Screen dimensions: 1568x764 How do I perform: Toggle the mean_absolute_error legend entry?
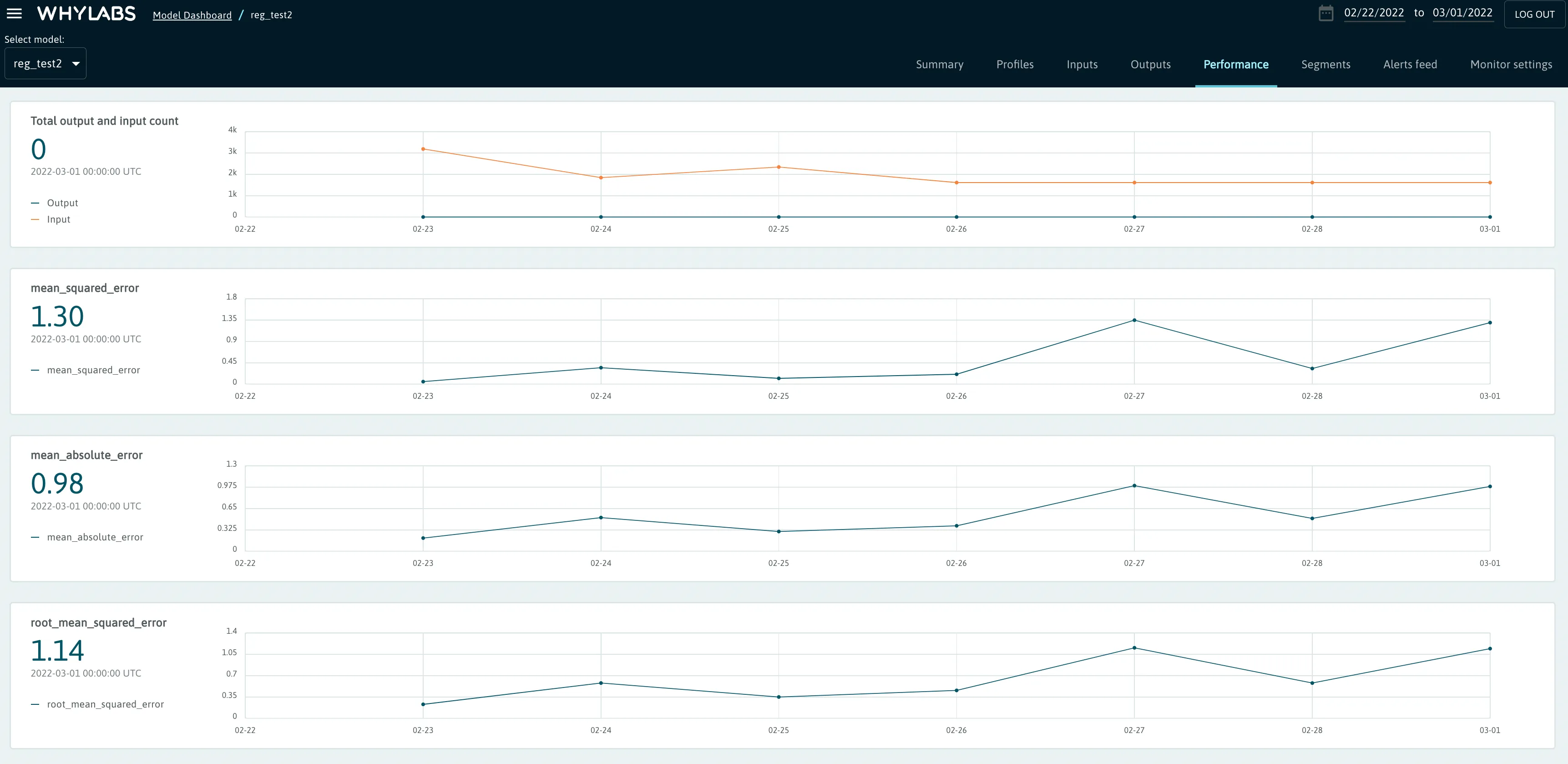tap(96, 537)
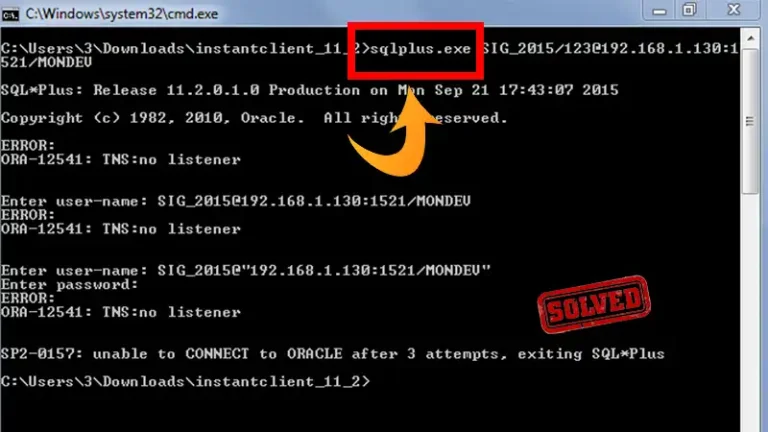Viewport: 768px width, 432px height.
Task: Open the cmd.exe system menu icon
Action: tap(10, 15)
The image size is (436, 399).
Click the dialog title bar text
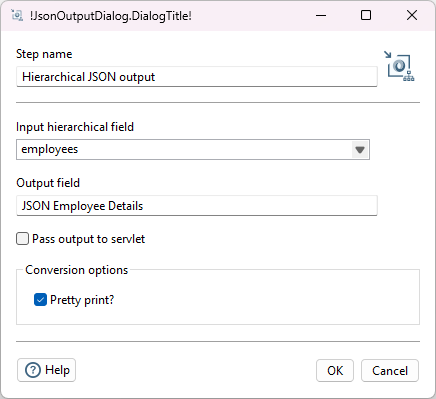[x=111, y=16]
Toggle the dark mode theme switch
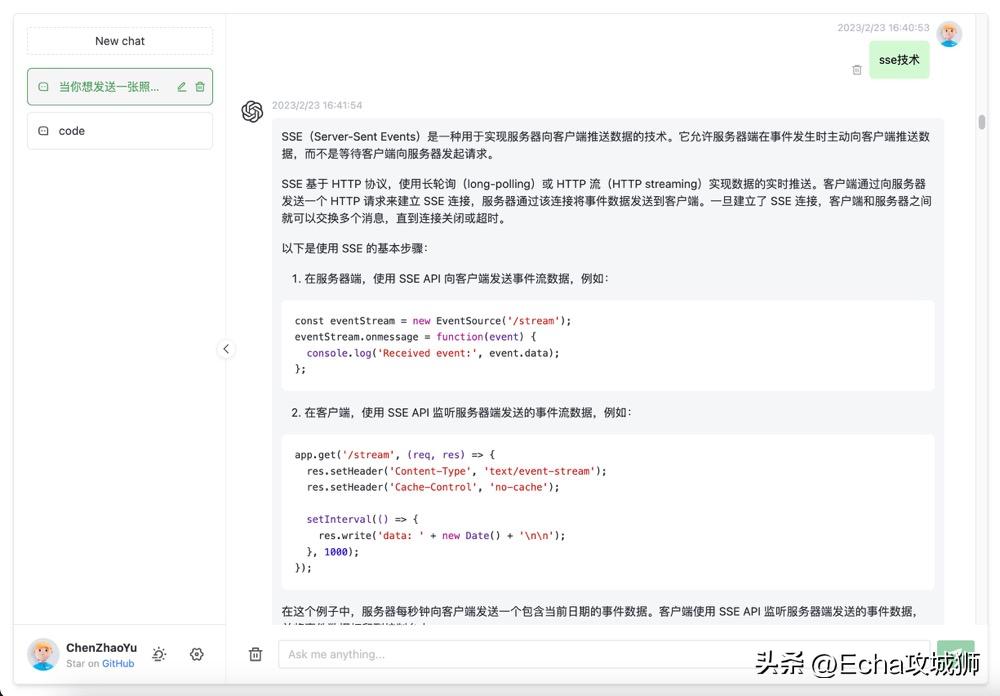Screen dimensions: 1000x696 (159, 654)
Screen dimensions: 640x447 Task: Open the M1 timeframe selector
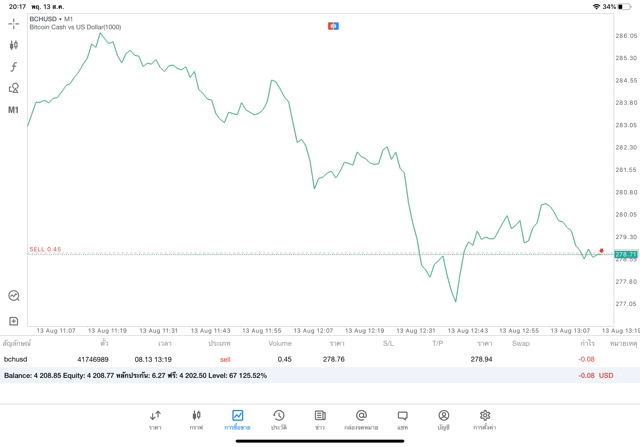coord(14,109)
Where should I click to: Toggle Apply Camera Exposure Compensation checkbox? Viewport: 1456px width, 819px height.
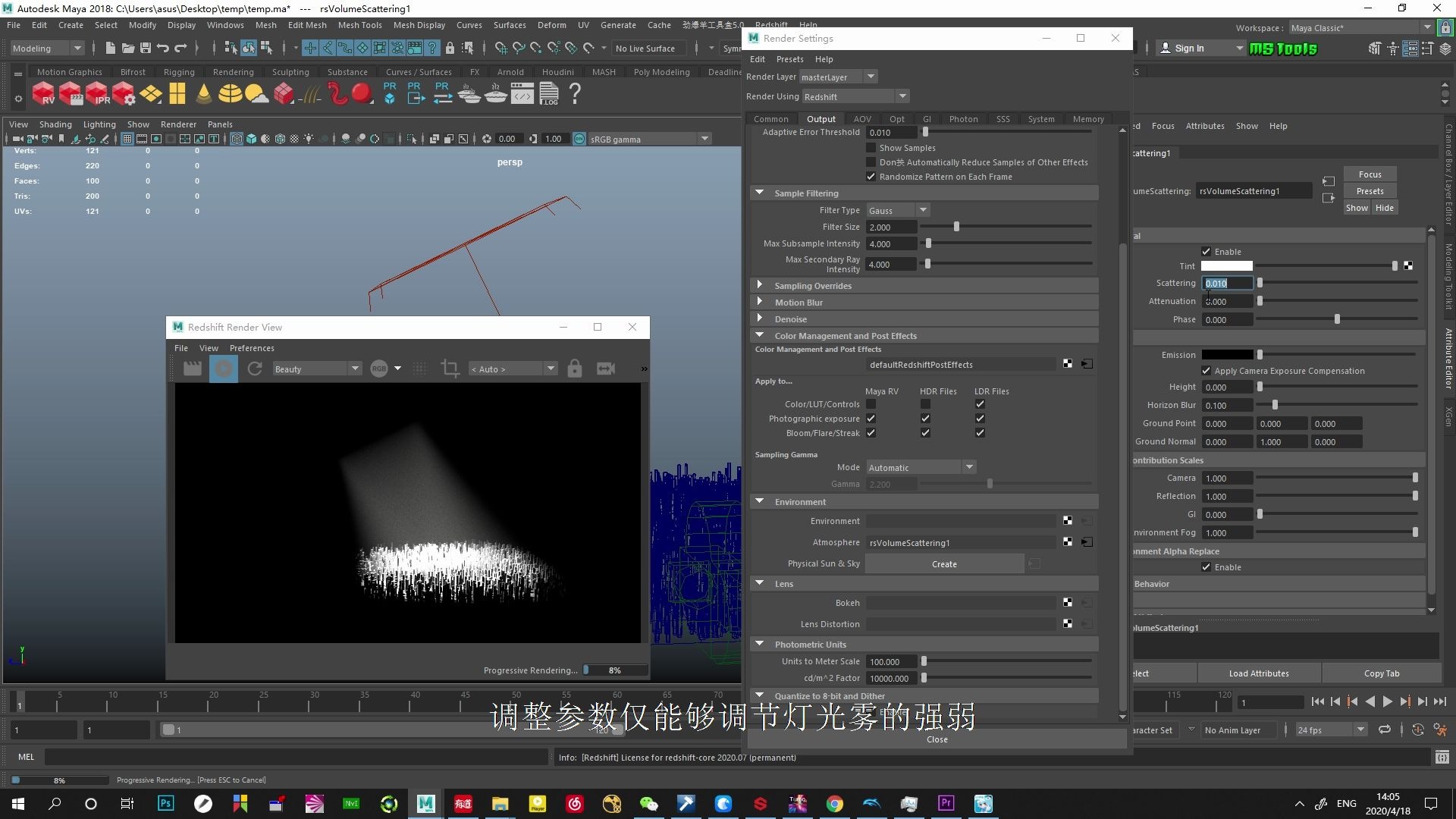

....................

(REQUEST) Copy the listing above word for word, leaving out the pictures.

(TASK RESPONSE)
Screen dimensions: 1568x764 How do I perform: Toggle the mean_absolute_error legend entry?
tap(96, 537)
Viewport: 768px width, 432px height.
Task: Open the cmd.exe system menu icon
Action: tap(10, 15)
The image size is (436, 399).
Click the dialog title bar text
[x=111, y=16]
Toggle the dark mode theme switch
Screen dimensions: 1000x696 (159, 654)
Screen dimensions: 640x447 Task: Open the M1 timeframe selector
coord(14,109)
Where should I click to: Toggle Apply Camera Exposure Compensation checkbox? Viewport: 1456px width, 819px height.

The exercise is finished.